Okay, that's something more substantial that I can reply too.

First, I believe in minimal intervention. If something can be adequately be done with simpler measure, additional control and actions are unnecessarily restrictive. Therefore, I would not support the federal government completely subsuming a provincial power when the bulk of power may as efficiency be run by the province.
Next, online activity is completely within the federal purview in so far as the full regulation of modern communication technologies (telegraph, telephone, internet). The federal government may set the legal precedence for anything that has to do with the internet. If at a federal level, it were desired to ban online gambling, this would be legal.
Likewise, social assistance, healthcare, and employment insurance are completely within the provincial purview in so far as they may full regulate their administration. We have equalization payments in health care so that we receive a nationwide minimal level of service. We have equalization payments in social assistance, so that the economically productive areas of the country may support the economically unproductive areas until such times as prevailing conditions alter (Ontario going from 'have' to 'have not', Newfoundland going from 'have not' to 'have').

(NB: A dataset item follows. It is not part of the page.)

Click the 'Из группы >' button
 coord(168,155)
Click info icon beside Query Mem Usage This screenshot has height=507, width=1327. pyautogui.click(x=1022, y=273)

In the area on online gambling, these arrays of powers overlap and the federal government is the adjudicator between one province and any other equal or higher level government body.
Is it unreasonable then so say that regulator powers relating to online gambling rest with the individual provinces? If so, is it unreasonable that, for instance, $100 million per year of moneys spent in Nova Scotia going to Ontario that a fraction of that drain is returned to Nova Scotia? Or is it more reasonable to allow vast transfers of regional wealth without regional compensation?